Alito: “Well, I think that Congress in regulating broadcasting can take into account the kinds of abuses that may develop when a publicly owned station using public funds, even state or local funds, engages in editorializing in supporting or opposing candidates. I think that creates the possibility of grave abuses that are not present ... in the area of commercial broadcasting. It creates the danger that the station will be used as an outlet for government propagandizing. I think one of the things the First Amendment tries to prevent is the government at any level drowning out private voices in the medium of communication. It creates the possibility that people will go into public broadcasting not because they are primarily concerned with excellence and diversity in broadcasting, which was the purpose of the Public Broadcasting Act, but because they are interested in pushing a particular partisan or ideological message.”

Rehnquist: “What about [broadcasting] local controversial issues if the city municipal corporation owns the station?”

Alito: “Certainly, they are allowed to broadcast any view on any issue. Anybody can speak in an individual capacity or represent any group, save one: the management of the station.”

Rehnquist: “Well, how does that avoid ideology, then?”

Alito: “Because that avoids the labeling of a particular view as official.”

Alito then went on to argue that prominent commentators such as Eric Sevareid and David Brinkley could be hired by public broadcasters as pundits. In his view, Congress didn’t intend to “gag the expression of views.” To better illustrate this point, Alito drew an analogy between the editorializing ban and the ban imposed by the First Amendment’s establishment clause.

Alito: “I would draw a rough analogy here to the Establishment Clause of the First Amendment. The Establishment Clause doesn’t interfere with anyone’s practice of religion, but it says that Congress cannot proclaim one religion as an official religion. And this is essentially what [the editorializing ban] does. It doesn’t interfere with any expression of views, but it just says that a public station, using public money, cannot put its official stamp of approval on any particular view or candidate.”

Alito also defended the statute on the grounds that the government, as the regulator of the public spectrum, could justify the restriction. He cited the case of Red Lion Broadcasting Co. v. FCC, in which the Court had sanctioned some government restrictions on free speech because of the scarcity of broadcast frequencies. Sandra Day O’Connor immediately questioned that justification:

Justice O’Connor: “Well, isn’t that changing? Aren’t there far more frequencies available today than in the past?”

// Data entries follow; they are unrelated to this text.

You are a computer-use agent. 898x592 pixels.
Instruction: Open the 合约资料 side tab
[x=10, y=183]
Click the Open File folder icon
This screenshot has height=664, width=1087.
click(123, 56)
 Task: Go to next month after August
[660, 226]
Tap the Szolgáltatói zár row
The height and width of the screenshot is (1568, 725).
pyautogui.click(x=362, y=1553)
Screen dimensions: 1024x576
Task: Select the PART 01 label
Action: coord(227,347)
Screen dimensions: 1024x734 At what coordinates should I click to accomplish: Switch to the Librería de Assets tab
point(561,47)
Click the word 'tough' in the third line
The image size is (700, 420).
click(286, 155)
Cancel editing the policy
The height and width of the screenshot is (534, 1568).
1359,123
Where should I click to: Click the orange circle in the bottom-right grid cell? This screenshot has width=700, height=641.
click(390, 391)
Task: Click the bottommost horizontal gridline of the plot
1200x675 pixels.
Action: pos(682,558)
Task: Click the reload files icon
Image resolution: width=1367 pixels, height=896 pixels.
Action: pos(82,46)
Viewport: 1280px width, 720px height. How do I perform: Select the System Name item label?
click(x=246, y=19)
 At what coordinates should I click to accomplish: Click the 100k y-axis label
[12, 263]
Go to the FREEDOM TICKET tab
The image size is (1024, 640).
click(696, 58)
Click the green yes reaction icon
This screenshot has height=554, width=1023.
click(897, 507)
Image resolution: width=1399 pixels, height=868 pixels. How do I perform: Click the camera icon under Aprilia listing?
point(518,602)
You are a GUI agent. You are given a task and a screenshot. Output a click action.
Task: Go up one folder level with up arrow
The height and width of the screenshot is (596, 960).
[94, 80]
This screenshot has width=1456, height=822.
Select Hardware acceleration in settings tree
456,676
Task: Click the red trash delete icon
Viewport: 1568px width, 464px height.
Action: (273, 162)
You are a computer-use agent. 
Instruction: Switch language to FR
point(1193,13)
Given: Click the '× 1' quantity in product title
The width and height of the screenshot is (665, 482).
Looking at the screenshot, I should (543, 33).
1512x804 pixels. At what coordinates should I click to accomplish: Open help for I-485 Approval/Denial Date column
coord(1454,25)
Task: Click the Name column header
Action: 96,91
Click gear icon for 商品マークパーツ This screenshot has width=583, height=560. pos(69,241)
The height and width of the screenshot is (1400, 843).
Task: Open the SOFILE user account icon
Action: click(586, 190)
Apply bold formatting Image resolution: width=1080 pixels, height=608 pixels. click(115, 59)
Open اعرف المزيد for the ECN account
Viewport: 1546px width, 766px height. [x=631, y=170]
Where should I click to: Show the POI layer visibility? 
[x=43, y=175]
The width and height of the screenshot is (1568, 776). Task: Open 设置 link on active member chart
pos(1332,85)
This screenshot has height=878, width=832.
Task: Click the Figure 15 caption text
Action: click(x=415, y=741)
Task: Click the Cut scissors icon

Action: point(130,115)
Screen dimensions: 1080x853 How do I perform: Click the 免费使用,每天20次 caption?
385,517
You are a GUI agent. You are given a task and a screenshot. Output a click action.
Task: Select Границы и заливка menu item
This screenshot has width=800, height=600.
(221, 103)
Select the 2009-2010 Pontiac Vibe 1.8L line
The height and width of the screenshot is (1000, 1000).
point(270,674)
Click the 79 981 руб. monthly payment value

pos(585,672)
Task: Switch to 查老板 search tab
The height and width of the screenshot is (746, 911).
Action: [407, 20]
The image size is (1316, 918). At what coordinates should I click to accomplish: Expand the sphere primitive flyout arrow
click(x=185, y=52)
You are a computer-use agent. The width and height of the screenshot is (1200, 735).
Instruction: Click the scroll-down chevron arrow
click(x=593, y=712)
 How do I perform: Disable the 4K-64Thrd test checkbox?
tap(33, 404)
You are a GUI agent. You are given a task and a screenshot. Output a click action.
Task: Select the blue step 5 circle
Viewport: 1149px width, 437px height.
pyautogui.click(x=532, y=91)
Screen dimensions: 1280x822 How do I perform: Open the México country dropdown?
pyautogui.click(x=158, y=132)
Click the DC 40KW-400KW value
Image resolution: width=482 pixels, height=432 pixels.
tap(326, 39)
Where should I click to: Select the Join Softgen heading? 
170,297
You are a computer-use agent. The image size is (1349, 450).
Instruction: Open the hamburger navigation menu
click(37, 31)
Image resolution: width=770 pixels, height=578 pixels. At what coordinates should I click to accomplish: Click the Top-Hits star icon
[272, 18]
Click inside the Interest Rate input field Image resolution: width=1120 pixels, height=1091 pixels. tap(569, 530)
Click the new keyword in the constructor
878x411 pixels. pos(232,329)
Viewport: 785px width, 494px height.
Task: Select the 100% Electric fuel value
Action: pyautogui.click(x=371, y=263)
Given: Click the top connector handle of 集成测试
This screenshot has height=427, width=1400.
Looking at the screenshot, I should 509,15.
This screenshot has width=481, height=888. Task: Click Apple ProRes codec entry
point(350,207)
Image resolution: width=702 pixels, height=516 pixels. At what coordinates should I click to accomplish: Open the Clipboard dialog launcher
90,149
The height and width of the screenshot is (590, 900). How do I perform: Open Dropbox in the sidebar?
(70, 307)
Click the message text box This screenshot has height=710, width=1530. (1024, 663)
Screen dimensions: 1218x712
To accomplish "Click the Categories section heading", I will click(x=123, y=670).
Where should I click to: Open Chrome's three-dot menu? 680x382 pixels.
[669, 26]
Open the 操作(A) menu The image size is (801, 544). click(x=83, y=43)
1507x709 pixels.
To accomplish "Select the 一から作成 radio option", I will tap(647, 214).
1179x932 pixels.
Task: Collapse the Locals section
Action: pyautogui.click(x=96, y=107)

Alito: “There are, Justice O’Connor, but I think that there is still a scarcity with respect to the most valuable frequencies, VHF television stations for example, in the most desirable markets. In any event, that is a decision for Congress to make ... .”

Perhaps in an attempt to move the Court’s scrutiny to a different issue, Rehnquist interjected:

Justice Rehnquist: “Well, the government doesn’t only have to rely on Red Lion here, does it? It can also rely on the right of any contributor to attach strings to its contribution.”

Such “strings,” however, proved too much: The Court, in a 5-4 opinion per Justice William Brennan, struck down the editorializing law. It was, in the words of the FCC’s General Counsel Bruce Fein, “a watershed decision ... a significant breakthrough.” With apparent delight, Fein, the Reagan administration deregulator, told Washington Post reporter Fred Barbash that the Court had never applied such intense First Amendment scrutiny to a broadcasting regulation. Ironically, he appeared to see Alito’s loss as a victory for a hands-off government approach to broadcasting.

Does Alito still hold such views?
Keeping in mind what he argued in FCC v. League of Women Voters:

  • Does Judge Alito believe that in certain instances it may be constitutionally permissible to treat the electronic and print media differently?
  • Does he now hold that the rule of Speiser v. Randall has no role to play where government subsidies are involved?
  • Does he still hold to the logic of Red Lion as a justification for regulating broadcasters?
  • What standard of judicial review does he think should properly apply in cases such as FCC v. League of Women Voters?
  • What merit, if any, does he find in Justice Stevens’s dissent in FCC v. League of Women Voters?
  • Does he still maintain that the analogy to the establishment clause is a sound argument for regulating public television?

    In short, were the views of Samuel Alito as government lawyer in FCC v. League of Women Voters ever his own views? Are they his own today? Or has he accepted those advanced by Justice Brennan in the case? Or are his views of an entirely different order?

    Those are questions for the Judiciary Committee to pursue, if it wishes. With the Rumsfeld case now before the Court and the DKT case on its way to it, the senators may or may not obtain clear and satisfying answers. The problem, of course, is that this is an issue that will come before Judge Alito if he is confirmed. Then again, senators do have a knack for sometimes getting answers to unanswerable questions.

    Two decades or so ago, Fredric Woocher, the lawyer who successfully represented the League of Women Voters, told a Los Angeles Times reporter that the Court’s ruling “will prevent an administration from trying to use the power of the purse to influence what organizations that receive federal funds do and how they can spend their money.”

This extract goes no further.